La célèbre éditorialiste du magazine Elle a déposé cette plainte auprès d’un tribunal de l’État de New York.

Cette procédure fait suite aux accusations publiques qu’elle a formulées au mois de juin dernier, selon lesquelles Donald Trump l’aurait violée dans les années 1990.

Elizabeth Jean Caroll a expliqué avoir été victime d’un viol par le milliardaire dans une cabine d’essayage de la grande surface chic Bergdorf à New York.

Dans sa plainte, l’éditorialiste reprend ces accusations, qu’elle avait révélées dans un livre et dans une interview auparavant.

Elle poursuit Trump pour diffamation, ce dernier ayant affirmé que ces accusations graves sont une pure invention.

Sur les réseaux sociaux, Elizabeth Jean Caroll a expliqué : « j’intente cette action pour toutes les femmes qui ont été harcelées, agressées, réduites au silence, ou limogées ou ridiculisées pour avoir osé parler publiquement. Personne dans ce pays ne devrait être au-dessus de la loi ».

L’accusé a affirmé : « je n’ai jamais rencontré cette personne de ma vie », « elle essaye de vendre un nouveau livre. Cela devrait vous faire comprendre quelles sont ses motivations ».

Ces déclarations du président des États-Unis sont à l’origine de la plainte déposée par la femme âgée aujourd’hui de 75 ans.

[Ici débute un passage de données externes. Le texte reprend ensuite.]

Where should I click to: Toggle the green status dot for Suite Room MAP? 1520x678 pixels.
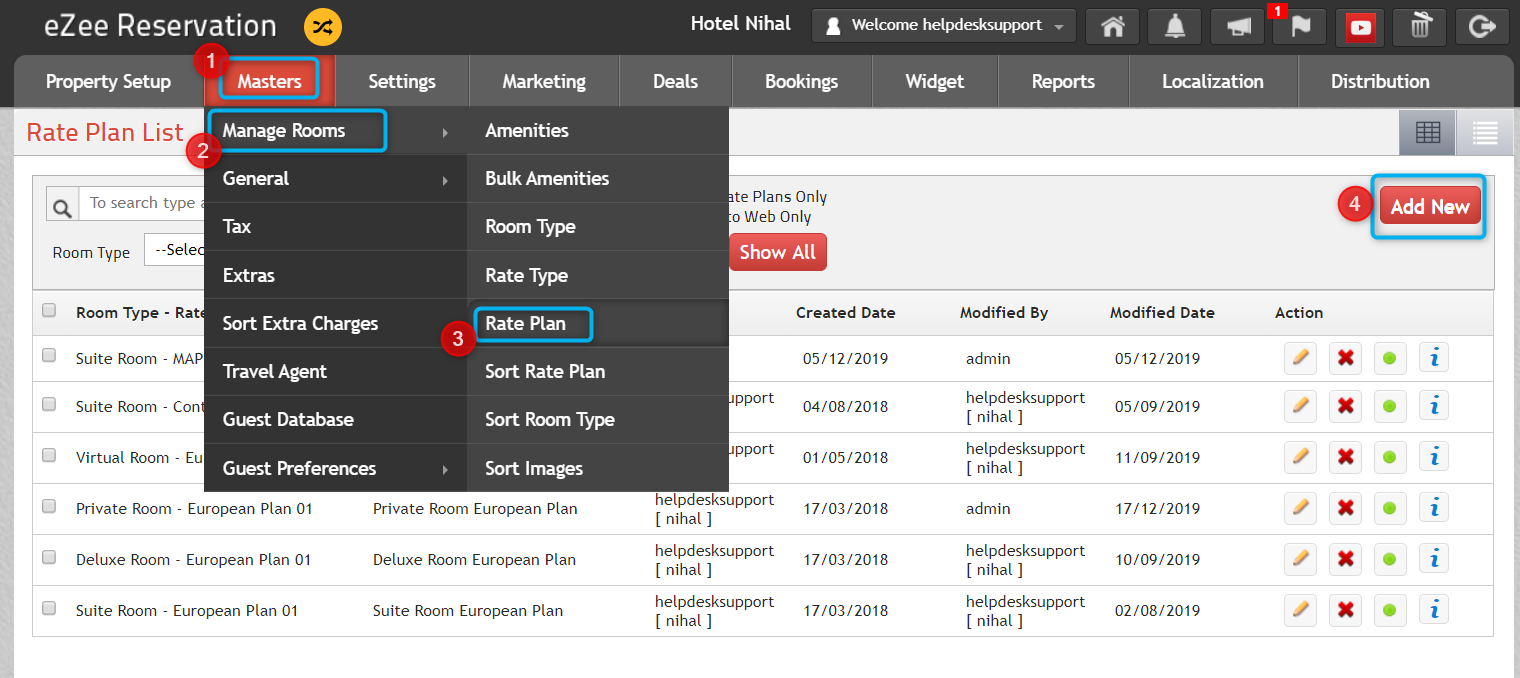[x=1390, y=357]
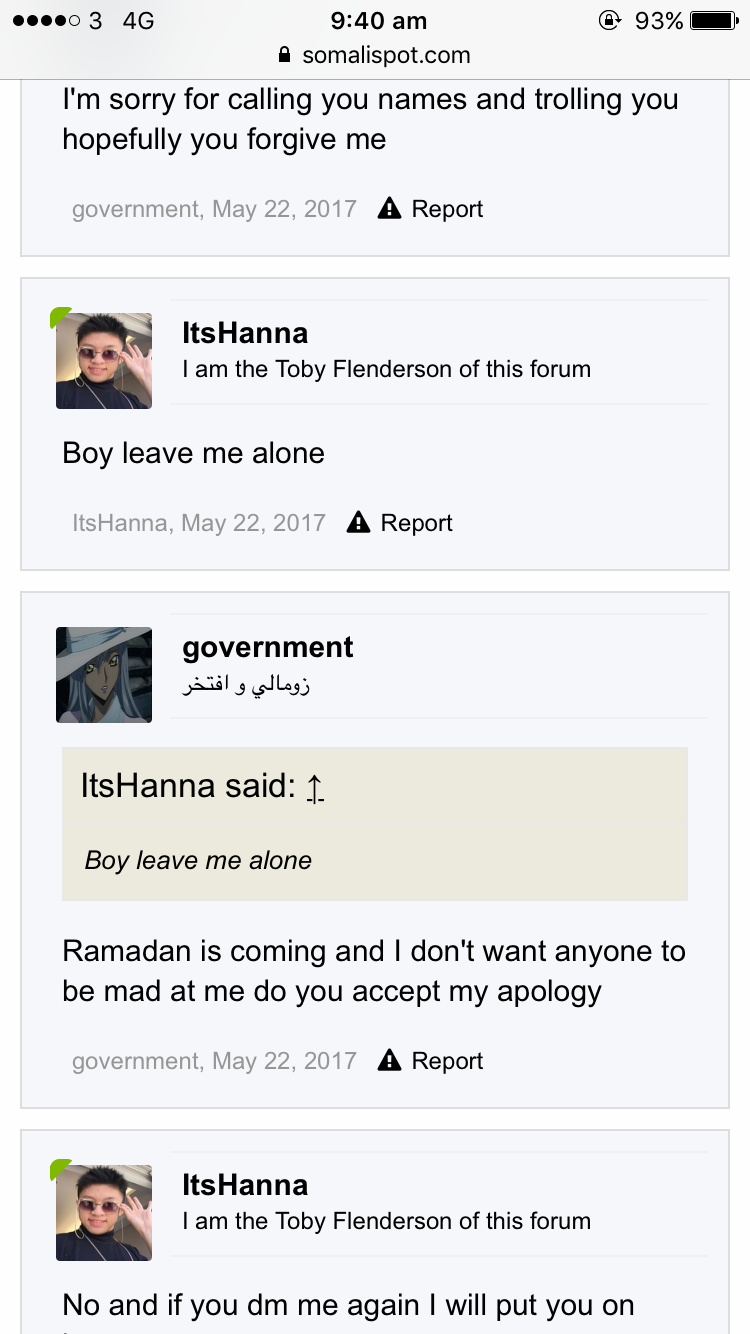The width and height of the screenshot is (750, 1334).
Task: Tap the somalispot.com address bar
Action: 375,55
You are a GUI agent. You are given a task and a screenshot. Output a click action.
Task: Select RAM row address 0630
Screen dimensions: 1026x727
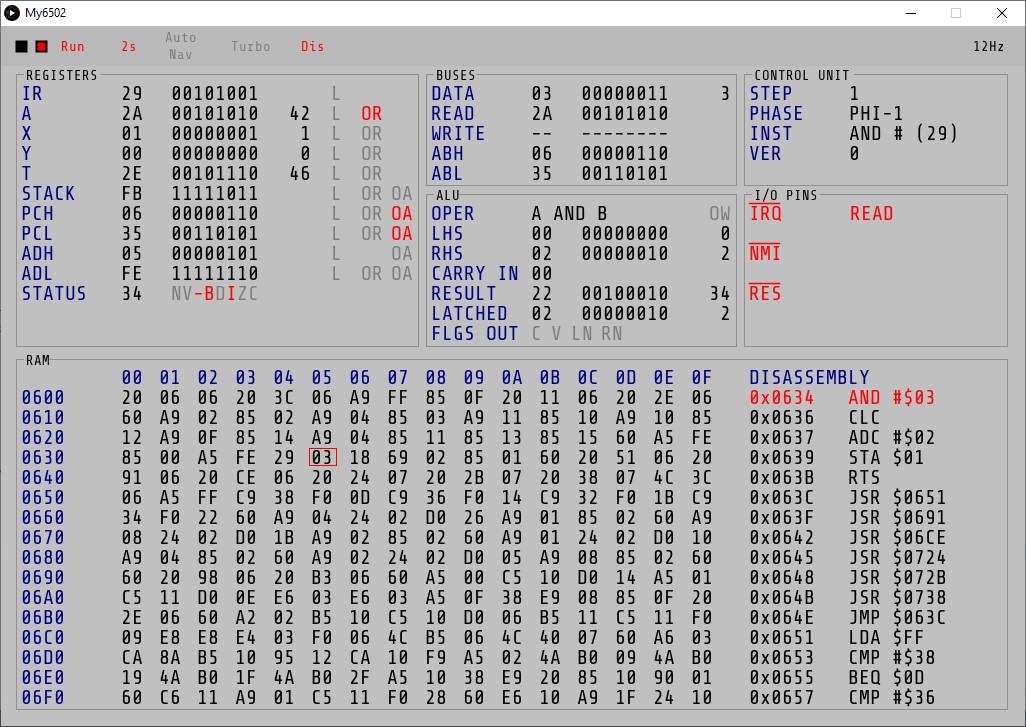coord(43,458)
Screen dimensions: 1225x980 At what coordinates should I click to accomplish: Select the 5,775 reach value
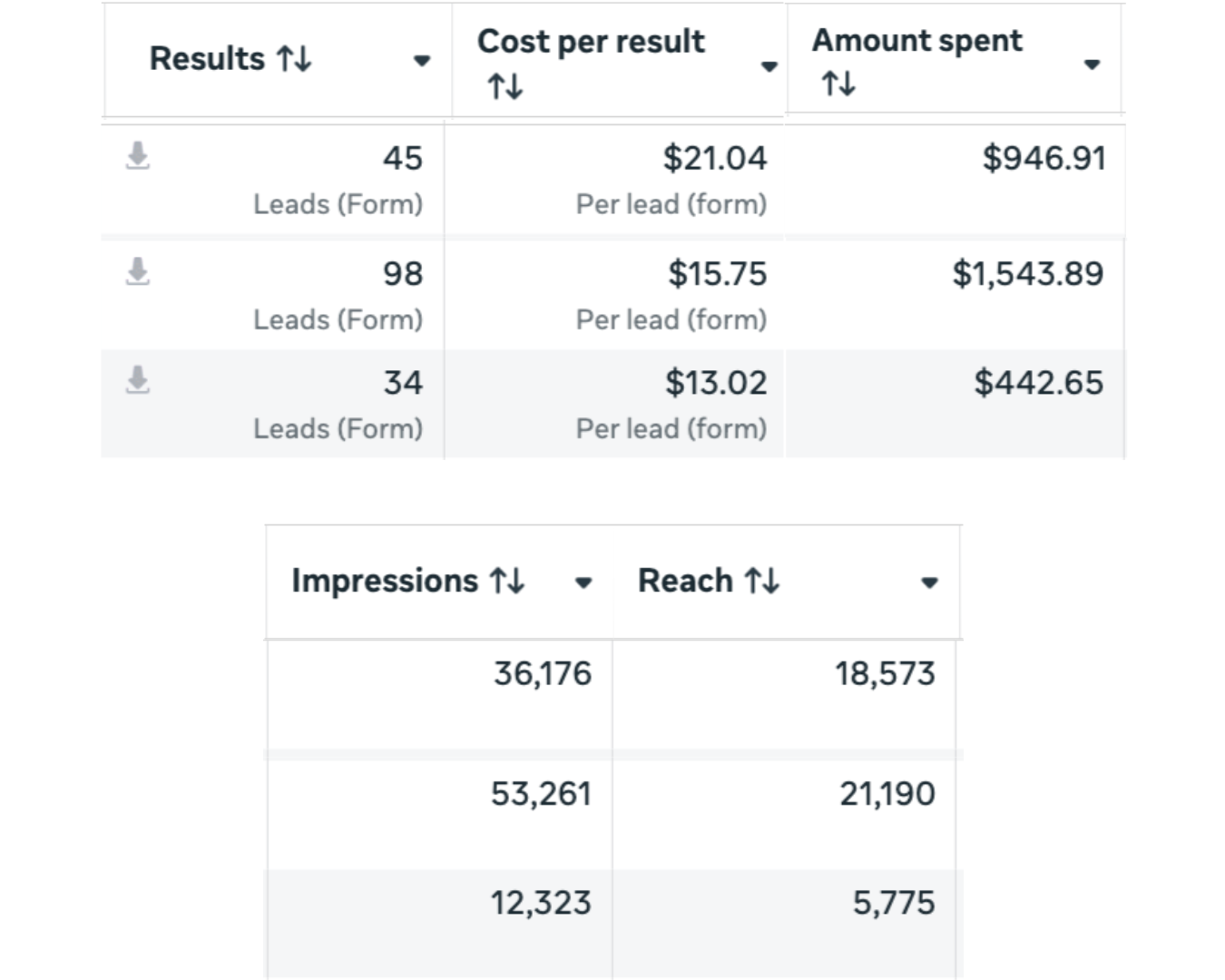tap(893, 903)
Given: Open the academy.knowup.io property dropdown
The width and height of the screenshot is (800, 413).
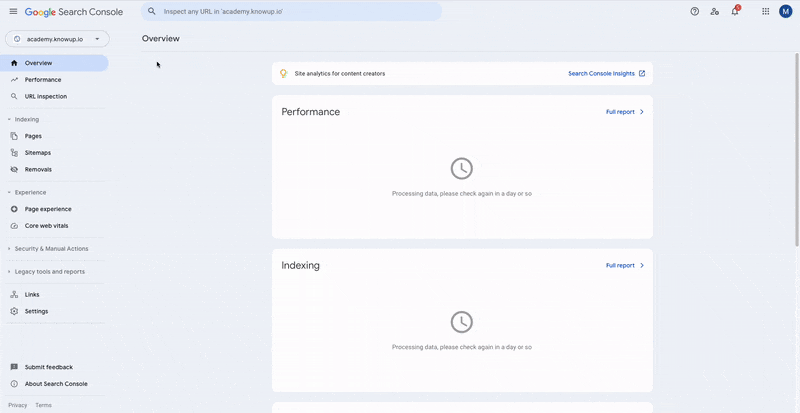Looking at the screenshot, I should (57, 39).
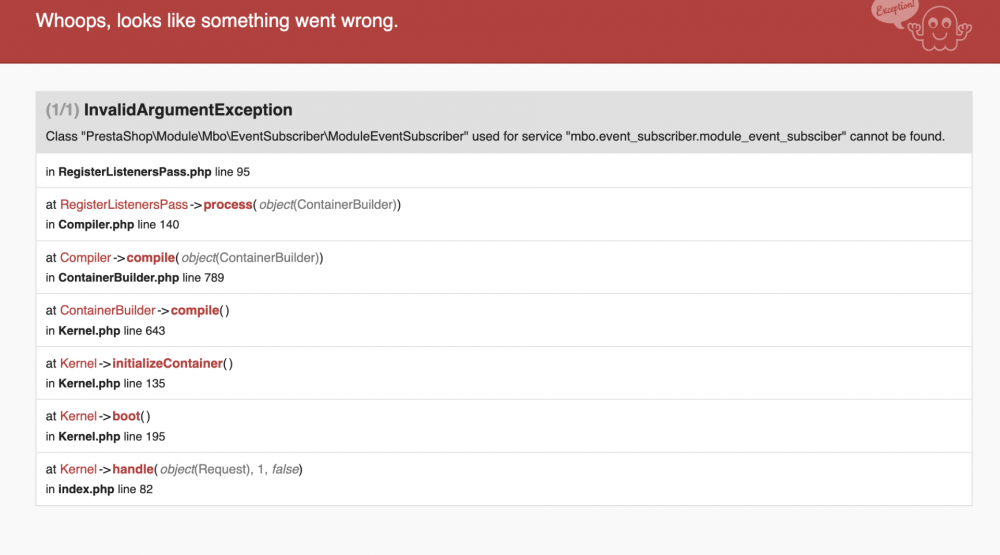
Task: Click the (1/1) exception counter
Action: tap(63, 110)
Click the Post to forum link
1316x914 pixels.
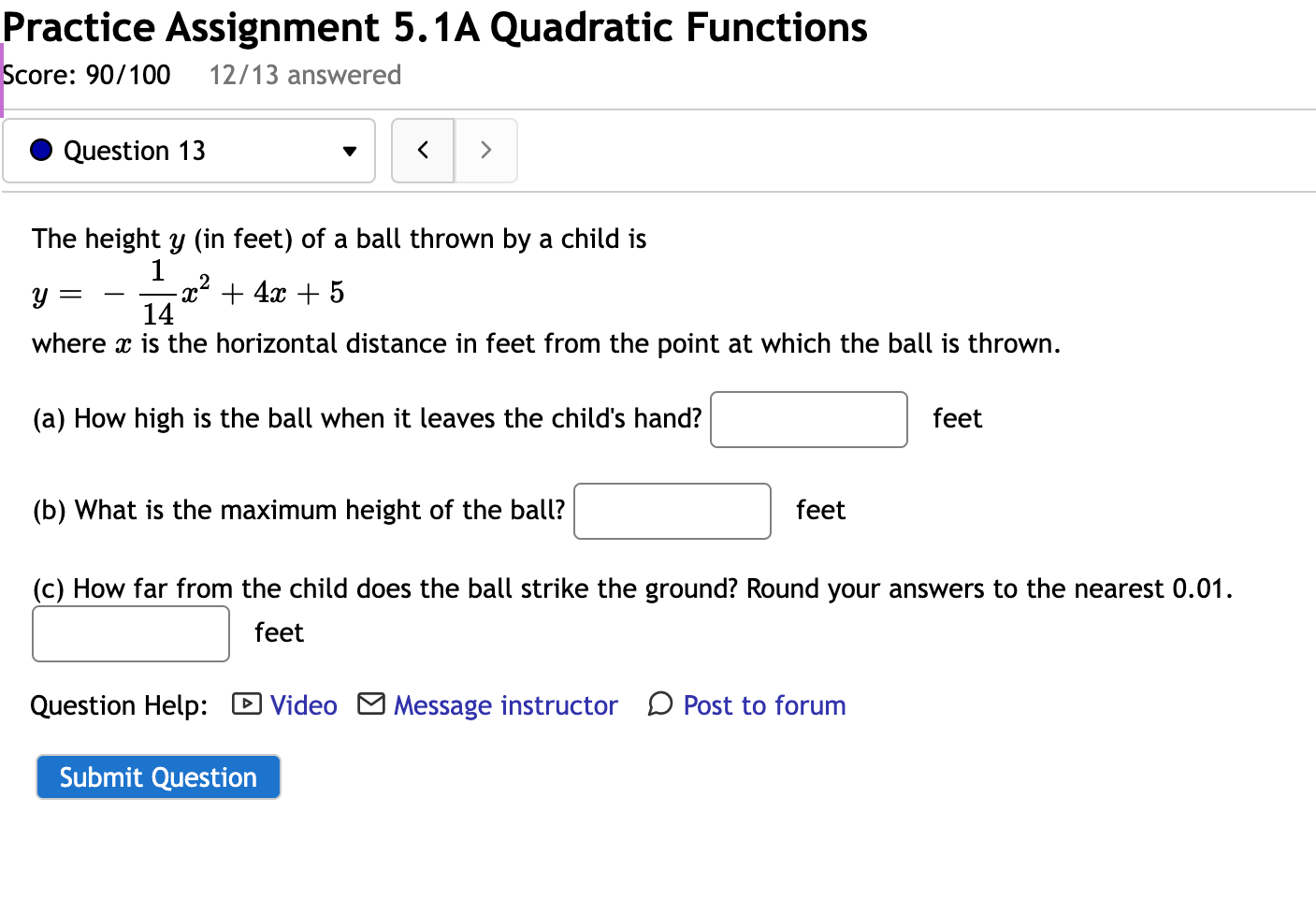[763, 704]
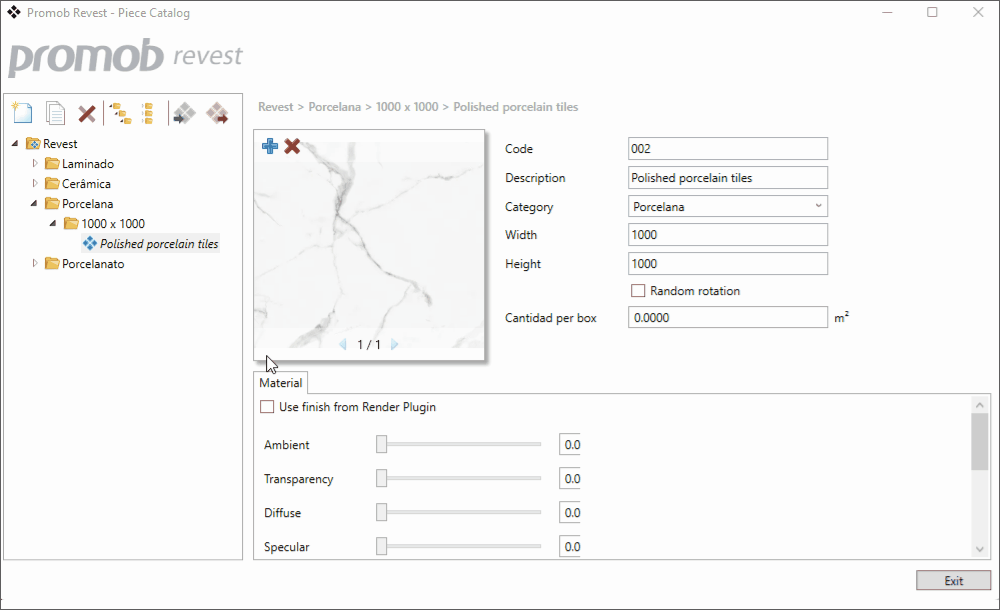The width and height of the screenshot is (1000, 610).
Task: Add a texture image with the blue plus
Action: pos(270,147)
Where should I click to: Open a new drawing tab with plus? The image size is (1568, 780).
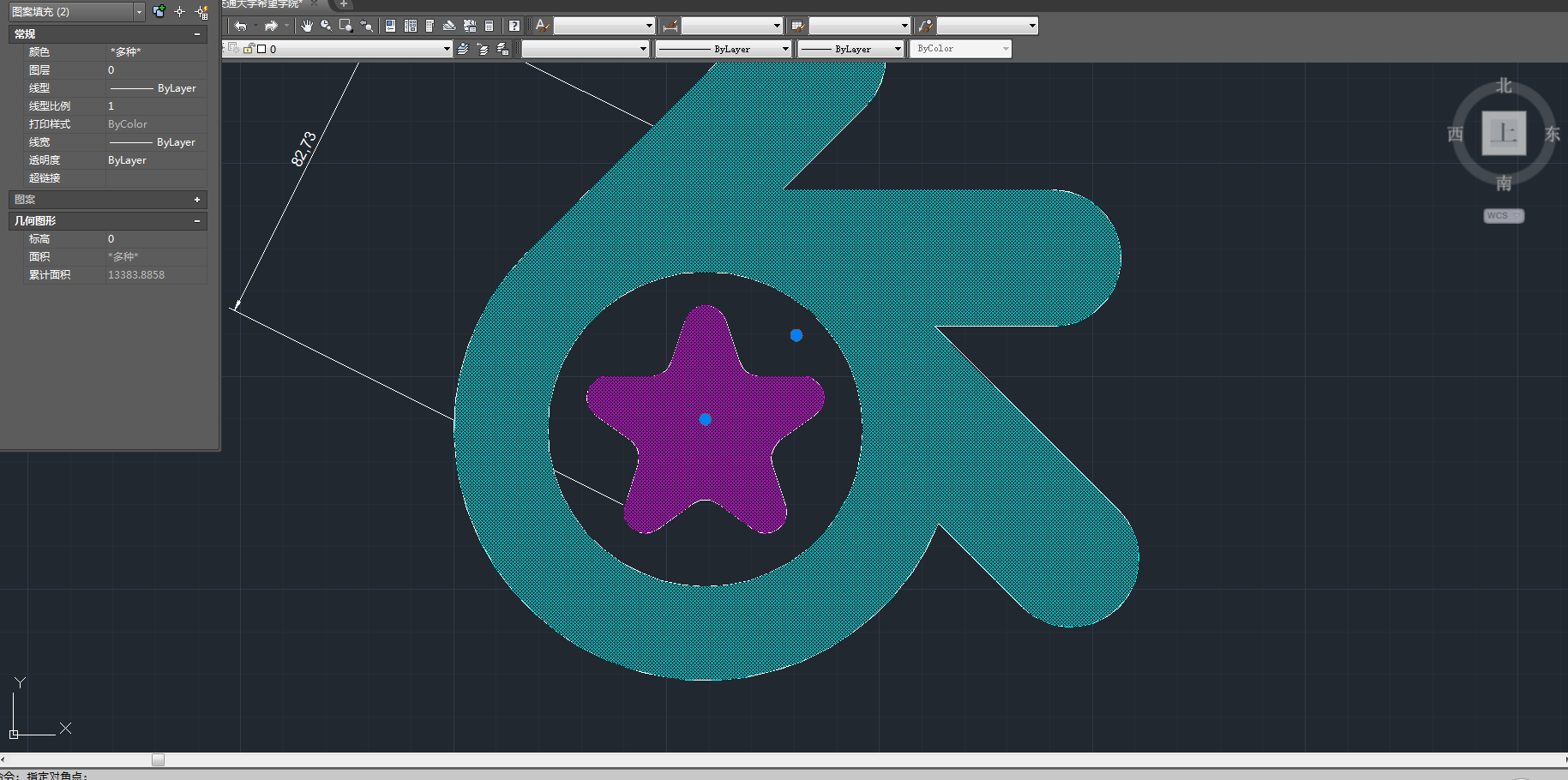coord(343,4)
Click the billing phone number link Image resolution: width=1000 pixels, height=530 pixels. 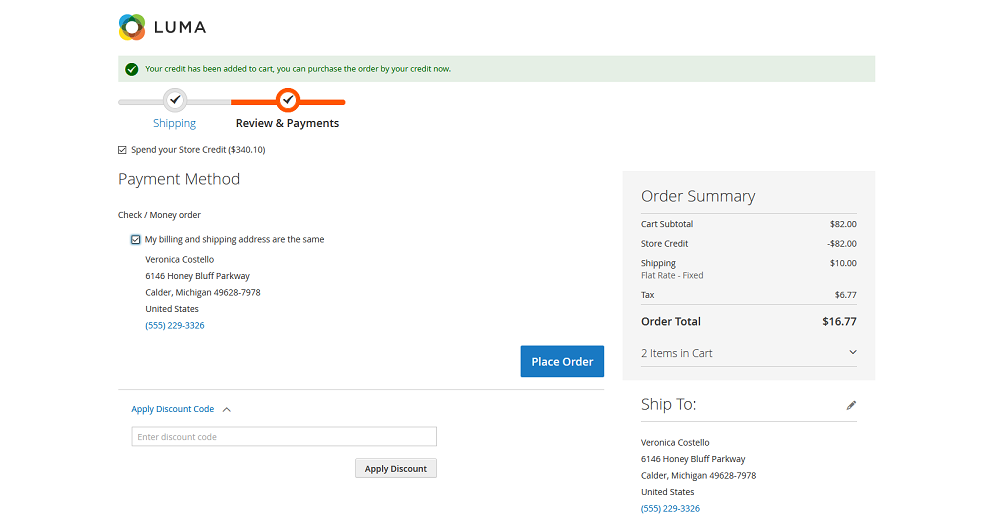point(175,326)
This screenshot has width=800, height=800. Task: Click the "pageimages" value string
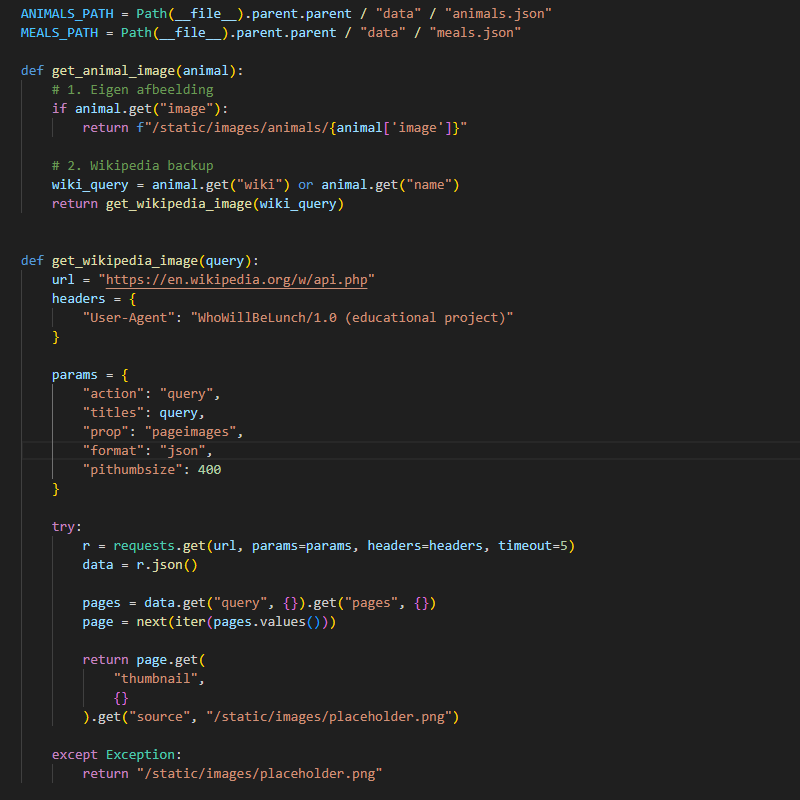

Dans sa plainte, qui fait tout de même 27 pages, il est noté : « Trump savait que ces déclarations étaient fausses (…) Après avoir menti sur le fait qu’il ait attaqué, il a entouré ce mensonge d’une série d’autres mensonges pour s’efforcer d’expliquer pourquoi elle inventerait une accusation de viol. Pour cela il a insulté son intégrité, son honnêteté, sa dignité, tout cela dans les médias nationaux ».

Stephanie Grisham, la porte-parole de la Maison Blanche, a rétorqué : « vous voulez dire que Mme Caroll assigne le président en justice parce qu’il s’’est défendu de fausses accusations ? J’imagine que son livre n’a rien rapporté, et qu’elle essaie de récupérer de l’argent autrement ».

Face à plusieurs journalistes, elle a ensuite affirmé : « la plainte est sans fondement et l’histoire est une supercherie, comme son auteure ».

La plaignante a expliqué avoir attendu plus de vingt ans avant de révéler cette affaire par crainte que le violeur présumé ne « ruine sa vie et sa carrière ».